DOCUMENT SEGMENT —
# Standard Billing Procedure



## Sparky Joe (Apr 29, 2006)

After 4 months in my new home I finally have a sprinkler and landscape plan. Landscaper is anxious to start the dirt work and drop sod in spring.
No numbers have been discussed so far except that the home sellers title company has 4k reserved for front yard landscape.
Naturally I'd prefer front and back be done at same time because it's more cost effective and I'm a corner lot (fence negotiations will start when I get neighbors to split it with)
Neither myself, obviously, nor my lanscaper have dealt with this third party payment situation I'm hoping one of you guys are expert at it?

Is a standard contract(if there is such a thing?) 1/3 before start, 1/3 at halfway then 1/3 at completion?

Obviously our third acre will cost more than 4k; does the title company normally pay 1/3 of their 4k at each installment, or exhaust itself immediately?

Hope that made sense? Plus any questions I have no clue to ask....Thanks for the help.

-joe


----------



## ChainsawCharlie (Jan 16, 2008)

Sounds like there will be two contracts. One with seller covering 4k and one with you for anything over 4k. My guess is that the seller will want 4K worth of work lisetd in their contract, and adhering to their schedule of thirds. If that only gets half the front landscaping done, then so be it. If the front comes in under 4k, you may want to see what they stipulate in the contract-can the savings be applied towards the back, or is a break for the seller?

The "standard" contract would likely be up to the company, or based on local law. Some local law limits down payment amounts. 

When I deal with live plants, anything I don't supply from my own nursery, I have the client meet me at a nursery and pay for all plants there. For plants i supply, my existing clients get billed upon completion. New clients pay up front for all live plants.

ENTRIES SUPPLIED —

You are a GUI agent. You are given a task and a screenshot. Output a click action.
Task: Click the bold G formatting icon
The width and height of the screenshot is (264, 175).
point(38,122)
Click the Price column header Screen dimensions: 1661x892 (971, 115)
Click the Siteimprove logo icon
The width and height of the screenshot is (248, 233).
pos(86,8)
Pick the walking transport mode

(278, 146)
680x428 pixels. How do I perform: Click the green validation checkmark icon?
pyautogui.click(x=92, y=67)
==
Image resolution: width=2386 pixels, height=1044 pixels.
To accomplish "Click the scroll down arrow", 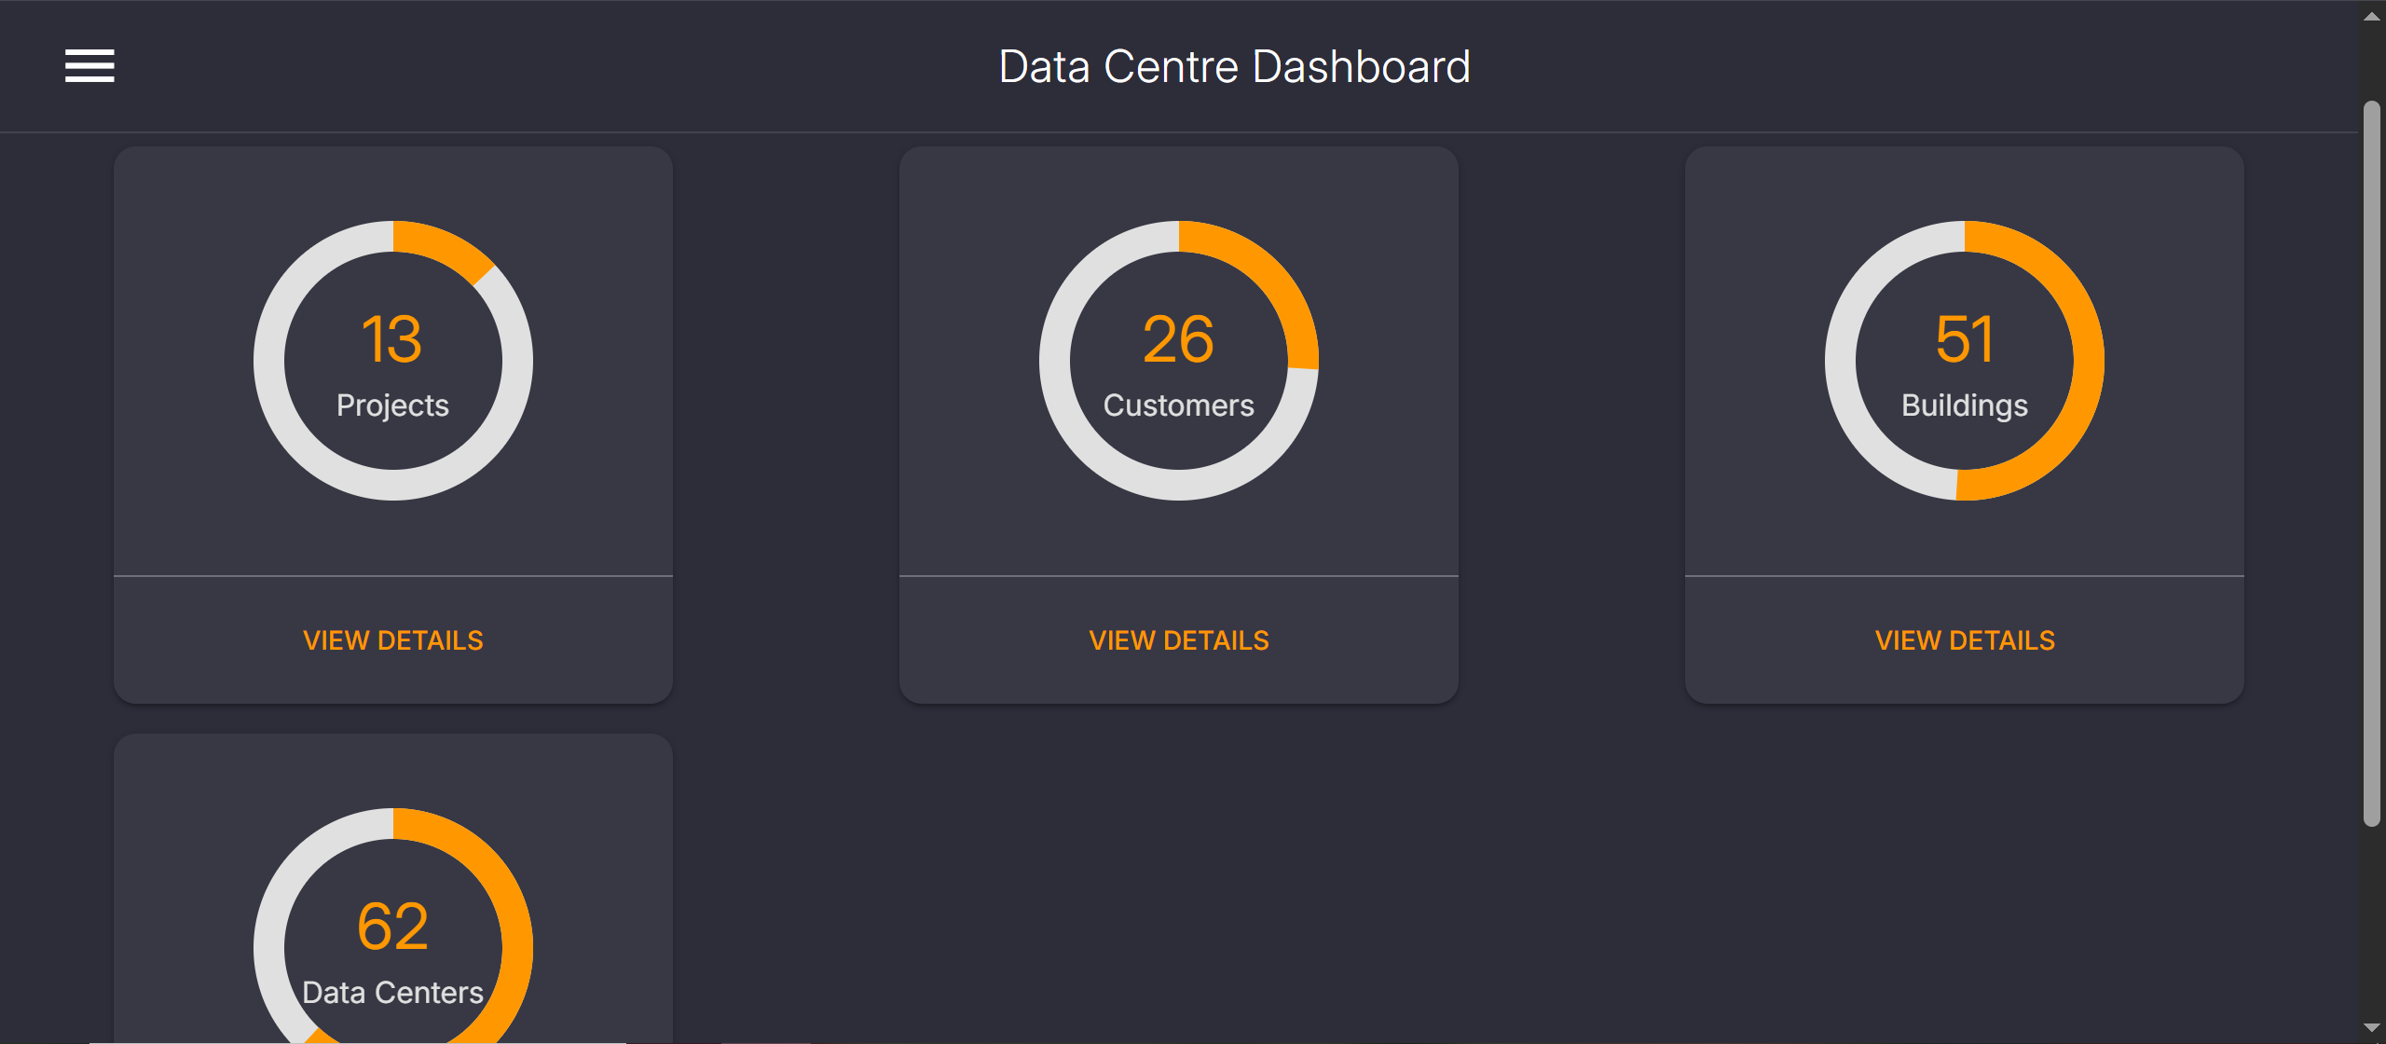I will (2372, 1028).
==
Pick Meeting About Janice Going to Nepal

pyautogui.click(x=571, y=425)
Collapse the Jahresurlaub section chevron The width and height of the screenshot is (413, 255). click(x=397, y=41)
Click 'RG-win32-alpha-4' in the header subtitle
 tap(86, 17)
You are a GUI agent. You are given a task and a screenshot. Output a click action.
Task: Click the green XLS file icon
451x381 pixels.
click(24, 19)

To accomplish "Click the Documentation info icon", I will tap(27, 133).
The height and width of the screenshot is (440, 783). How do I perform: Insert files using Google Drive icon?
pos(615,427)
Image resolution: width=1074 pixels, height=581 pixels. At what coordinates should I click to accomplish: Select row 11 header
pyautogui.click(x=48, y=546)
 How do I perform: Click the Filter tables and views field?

PROBLEM TO WORK ON — Rewrite the stretch of the billing thread from "# Standard Billing" through "expert at it?", swapping "sod" for "turf". None of the entries are used for anything here.

ANSWER TO THIS TASK —
# Standard Billing Procedure



## Sparky Joe (Apr 29, 2006)

After 4 months in my new home I finally have a sprinkler and landscape plan. Landscaper is anxious to start the dirt work and drop turf in spring.
No numbers have been discussed so far except that the home sellers title company has 4k reserved for front yard landscape.
Naturally I'd prefer front and back be done at same time because it's more cost effective and I'm a corner lot (fence negotiations will start when I get neighbors to split it with)
Neither myself, obviously, nor my lanscaper have dealt with this third party payment situation I'm hoping one of you guys are expert at it?